• **Text block**:
I hesitate because this will give you at least one immediate idea, namely that McKibben is wasting your time or condescending to you, or both. Thankfully McKibben himself was well aware of this possibility, and avoided it studiously. He knew that people would be afraid to read a book with that setup, so he violated most expectations that you could have brought to it.

It's a fun book, profound, and a quick read. If you've read David Foster Wallace's essay "E Unibus Plurum" (collected in "A Supposedly Fun Thing I'll Never Do Again"), you'll have one of the threads, namely a look at TV's involution. In "E Unibus Plurum," Wallace noted that television shows increasingly only referred to other television shows: you don't need to know anything about the culture of the outside world to understand all of the jokes. Wallace, at some level, thought this was cute. He was singularly unwilling to say that television is garbage; instead, he took television to be a great object for scholarly study. McKibben has no problem calling calling out the low quality of most television.

• **A block of data**:

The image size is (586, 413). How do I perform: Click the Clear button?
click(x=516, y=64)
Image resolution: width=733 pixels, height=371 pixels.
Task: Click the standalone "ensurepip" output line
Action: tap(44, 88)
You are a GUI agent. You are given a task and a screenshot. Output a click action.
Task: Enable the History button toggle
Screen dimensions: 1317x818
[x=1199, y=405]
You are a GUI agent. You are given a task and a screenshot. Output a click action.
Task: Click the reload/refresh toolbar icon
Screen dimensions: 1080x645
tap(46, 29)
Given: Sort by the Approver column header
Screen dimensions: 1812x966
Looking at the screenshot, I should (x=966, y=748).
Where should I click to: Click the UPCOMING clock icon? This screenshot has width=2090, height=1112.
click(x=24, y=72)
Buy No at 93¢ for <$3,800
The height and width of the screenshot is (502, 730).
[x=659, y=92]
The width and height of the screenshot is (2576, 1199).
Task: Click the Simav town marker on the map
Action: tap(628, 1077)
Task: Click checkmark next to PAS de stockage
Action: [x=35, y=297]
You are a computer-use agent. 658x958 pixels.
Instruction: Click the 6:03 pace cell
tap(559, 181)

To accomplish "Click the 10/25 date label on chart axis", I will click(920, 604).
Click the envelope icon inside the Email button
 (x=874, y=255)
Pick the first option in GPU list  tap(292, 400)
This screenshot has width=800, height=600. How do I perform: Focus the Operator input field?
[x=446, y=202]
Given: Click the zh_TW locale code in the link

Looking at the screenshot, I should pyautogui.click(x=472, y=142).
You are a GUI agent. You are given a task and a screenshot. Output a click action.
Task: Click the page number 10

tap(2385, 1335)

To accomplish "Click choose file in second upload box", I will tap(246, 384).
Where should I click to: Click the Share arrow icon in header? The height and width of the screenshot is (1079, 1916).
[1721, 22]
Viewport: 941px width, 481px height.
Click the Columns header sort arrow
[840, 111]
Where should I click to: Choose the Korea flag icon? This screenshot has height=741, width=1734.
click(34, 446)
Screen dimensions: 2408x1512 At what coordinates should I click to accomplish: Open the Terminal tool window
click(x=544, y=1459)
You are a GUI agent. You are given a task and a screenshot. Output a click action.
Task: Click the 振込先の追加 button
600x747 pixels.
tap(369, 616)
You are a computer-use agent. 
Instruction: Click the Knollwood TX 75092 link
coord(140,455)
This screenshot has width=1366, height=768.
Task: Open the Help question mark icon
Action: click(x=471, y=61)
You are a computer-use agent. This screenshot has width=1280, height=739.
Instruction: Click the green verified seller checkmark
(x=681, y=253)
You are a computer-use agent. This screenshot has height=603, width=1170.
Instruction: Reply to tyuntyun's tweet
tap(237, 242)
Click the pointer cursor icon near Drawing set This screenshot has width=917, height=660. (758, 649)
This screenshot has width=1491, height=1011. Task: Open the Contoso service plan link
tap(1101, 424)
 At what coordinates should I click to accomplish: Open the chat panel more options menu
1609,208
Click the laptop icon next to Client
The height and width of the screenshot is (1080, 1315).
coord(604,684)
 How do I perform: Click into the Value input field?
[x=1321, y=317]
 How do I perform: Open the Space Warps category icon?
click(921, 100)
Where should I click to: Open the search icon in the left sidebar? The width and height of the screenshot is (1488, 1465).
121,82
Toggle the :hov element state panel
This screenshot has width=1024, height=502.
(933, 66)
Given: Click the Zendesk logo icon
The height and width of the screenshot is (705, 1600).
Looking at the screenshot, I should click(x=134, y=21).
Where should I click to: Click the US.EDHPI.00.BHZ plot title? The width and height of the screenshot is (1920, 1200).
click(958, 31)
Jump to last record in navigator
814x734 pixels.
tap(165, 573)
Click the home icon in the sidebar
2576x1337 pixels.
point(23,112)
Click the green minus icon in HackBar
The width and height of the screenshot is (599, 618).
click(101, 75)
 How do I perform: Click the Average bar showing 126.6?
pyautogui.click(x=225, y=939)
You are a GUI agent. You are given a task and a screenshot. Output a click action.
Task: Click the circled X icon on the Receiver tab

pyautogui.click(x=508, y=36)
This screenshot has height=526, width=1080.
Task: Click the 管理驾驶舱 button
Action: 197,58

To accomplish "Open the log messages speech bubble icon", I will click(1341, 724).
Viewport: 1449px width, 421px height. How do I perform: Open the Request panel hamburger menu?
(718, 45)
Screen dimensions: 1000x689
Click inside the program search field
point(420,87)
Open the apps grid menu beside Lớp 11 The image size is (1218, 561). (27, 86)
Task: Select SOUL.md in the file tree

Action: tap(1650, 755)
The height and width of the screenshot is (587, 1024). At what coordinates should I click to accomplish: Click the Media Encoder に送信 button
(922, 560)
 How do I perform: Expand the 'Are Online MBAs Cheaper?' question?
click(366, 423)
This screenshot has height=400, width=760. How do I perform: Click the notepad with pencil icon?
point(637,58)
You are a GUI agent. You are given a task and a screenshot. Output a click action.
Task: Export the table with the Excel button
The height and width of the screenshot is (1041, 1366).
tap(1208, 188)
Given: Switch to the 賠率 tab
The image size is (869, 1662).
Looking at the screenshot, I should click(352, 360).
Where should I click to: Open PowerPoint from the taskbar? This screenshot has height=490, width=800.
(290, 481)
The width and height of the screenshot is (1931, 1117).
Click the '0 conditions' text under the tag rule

• **Problem details**:
Reproduce the section of the passage on McKibben's book above, from "I hesitate because" to "brought to it.".

• **Result**:
I hesitate because this will give you at least one immediate idea, namely that McKibben is wasting your time or condescending to you, or both. Thankfully McKibben himself was well aware of this possibility, and avoided it studiously. He knew that people would be afraid to read a book with that setup, so he violated most expectations that you could have brought to it.